If you don't like Swedish rules, you may try another collation,
for example latin1_german1_ci:

CREATE TABLE test_y (
  id smallint(5) unsigned NOT NULL auto_increment,
  val varchar(5) NOT NULL default '',
  PRIMARY KEY  (id,val),
  UNIQUE KEY val (val)
) TYPE=MyISAM CHARSET=latin1 COLLATE latin1_german1_ci;
[19 Dec 2003 1:43] Werner Stuerenburg
as you could see, on my system, I'm using the character set latin1, but the customer told me, he was using a German character set, and if I'm not mistaken, it's called something like latin_de; anyway, I don't know about character sets, but I do know that 'y' is a common character contained in the 7 bit character set, whereas 'ü' is not, so I would really like to know about any character set capable of confusing these two -- should be really amazing, right? As far as I know, all 7 bit characters are identical in all character sets -- ASCII, but then, things might be much more complicated than I can imagine.
[19 Dec 2003 1:53] Werner Stuerenburg
Alexander, thanks a lot for pointing this out: from a systematic point of view, I'd say it is not acceptable to consider two different characters as equal. I don't know much about the Swedish sorting order, but I guess Swedish people would be confused if those two characters would be mixed up in any odd order. By the way, how do you implement this "consider different things as equal"?
[19 Dec 2003 2:38] Alexander Barkov
Werner, this is what Swedish and Finnish people do expect.
Please take a look here:
  http://www.genealogia.fi/faq/faq013e.htm

In German installation those letters are not the same.
There are two German rules implemented in MySQL, according to DIN1 and DIN2.
Note, character sets and collations implementation was significantly changed,
and names are different in 4.0 and 4.1.

They are:
  - german1 and latin1_de in 4.0
  - latin1_german1_ci and latin1_german2_ci  in 4.1.

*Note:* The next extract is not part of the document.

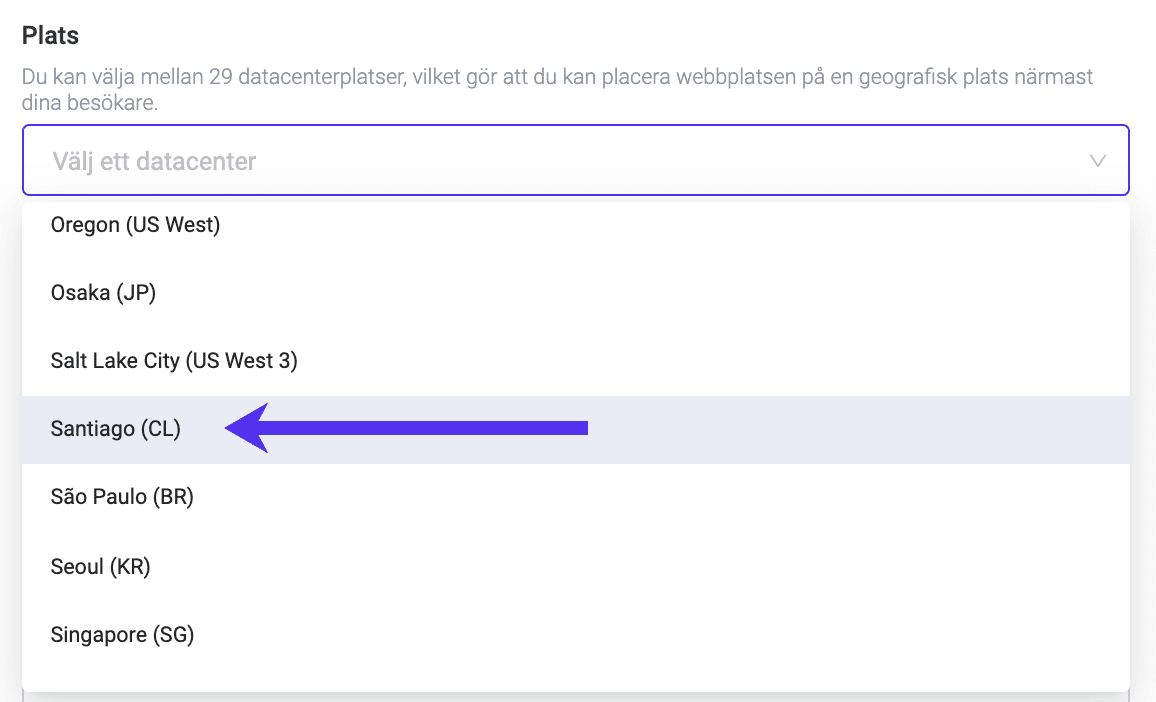1156x702 pixels.
Task: Select the US West 3 datacenter
Action: pyautogui.click(x=174, y=361)
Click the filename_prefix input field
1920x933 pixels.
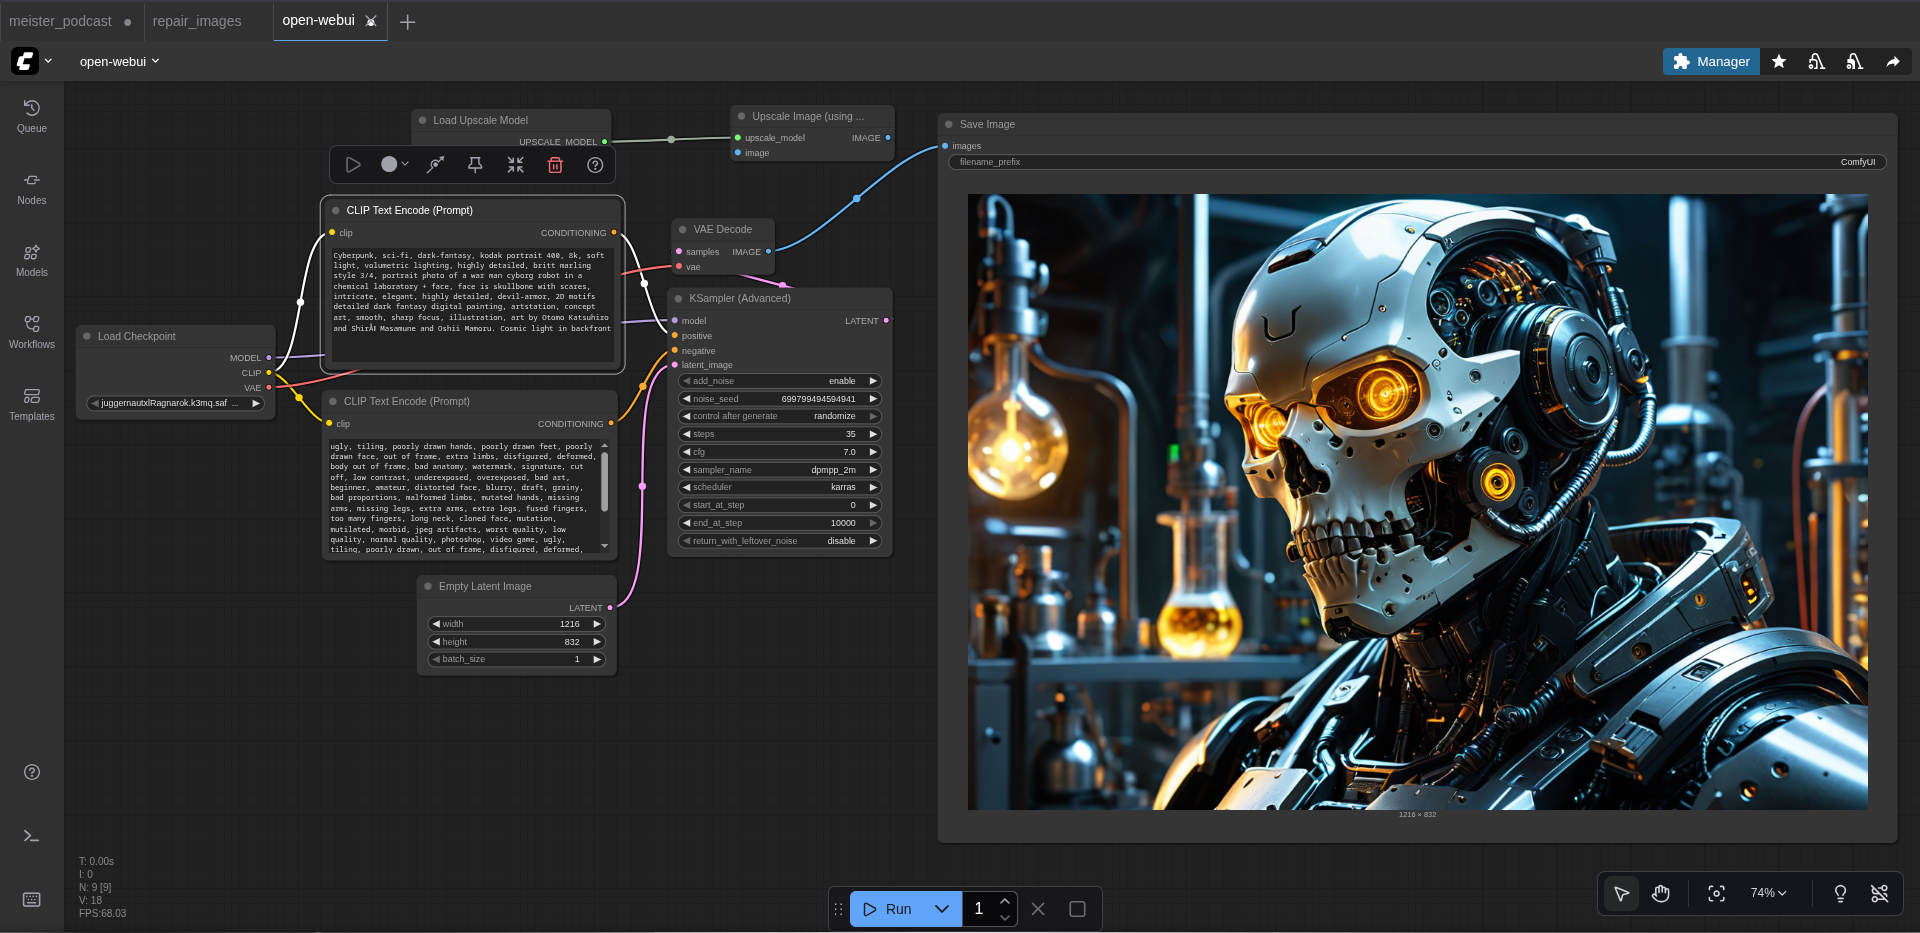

Answering to "who do we sort different characters the same":
We use arrays that assign sorting weights to characters.
For Swedish sorting  'y' and 'ü' just have the same weights.
[19 Dec 2003 2:52] Alexander Barkov
Sorry for the typo, "who do we sort" -> "how do we sort".
[19 Dec 2003 4:21] Werner Stuerenburg
In my understanding, this issue can be closed. It's not a bug, it's a feature! ;-)
[19 Dec 2003 4:36] Alexander Barkov
I have already done it :)
The status of this ticket is "Not a Bug".